The new worm, known as W32.Beagle and W32.Bagle, appeared on Sunday and spreads by harvesting e-mail addresses from computer hard drives, then mailing copies of itself out to those addresses. It fakes the "from" address on e-mail messages it sends, antivirus companies say.

The worm arrives in an e-mail file attachment with a randomly generated name and EXE extension. E-mail messages containing the worm have the subject "Hi" and a message body that reads: "Test =)" followed by some randomly generated characters and then "Test, yep," says F-Secure of Helsinki.

The worm affects computers running a number of versions of Microsoft's Windows operating system including Windows 2000, Windows 95, Windows 98, Windows Me, Windows NT, Windows Server 2003, and Windows XP. It is programmed to stop spreading on January 28, 2004, F-Secure says.

Still Spreading

Mass mailing worms are common and Beagle's suspicious subject line and message body should be enough to keep most users from opening the file attachment and infecting themselves.

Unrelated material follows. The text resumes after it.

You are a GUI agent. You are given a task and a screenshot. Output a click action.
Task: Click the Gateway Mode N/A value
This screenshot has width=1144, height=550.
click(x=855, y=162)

Also, many companies block e-mail messages that contain EXE file attachments, which would stop the spread of the worm, F-Secure says.

However, Beagle appears to be particularly good at harvesting e-mail addresses from its victims and then targeting those addresses with copies of itself, which may account for its spread, the company says.

Assessments of Beagle's threat vary widely. Symantec rates Beagle a Level 2 or "low" threat, meaning that the company considered Beagle "reasonably harmless and containable." F-Secure says Beagle was a "Level 1" threat on its virus radar, the highest level alert indicating a worldwide epidemic of a serious new virus such as Nimda, the company says.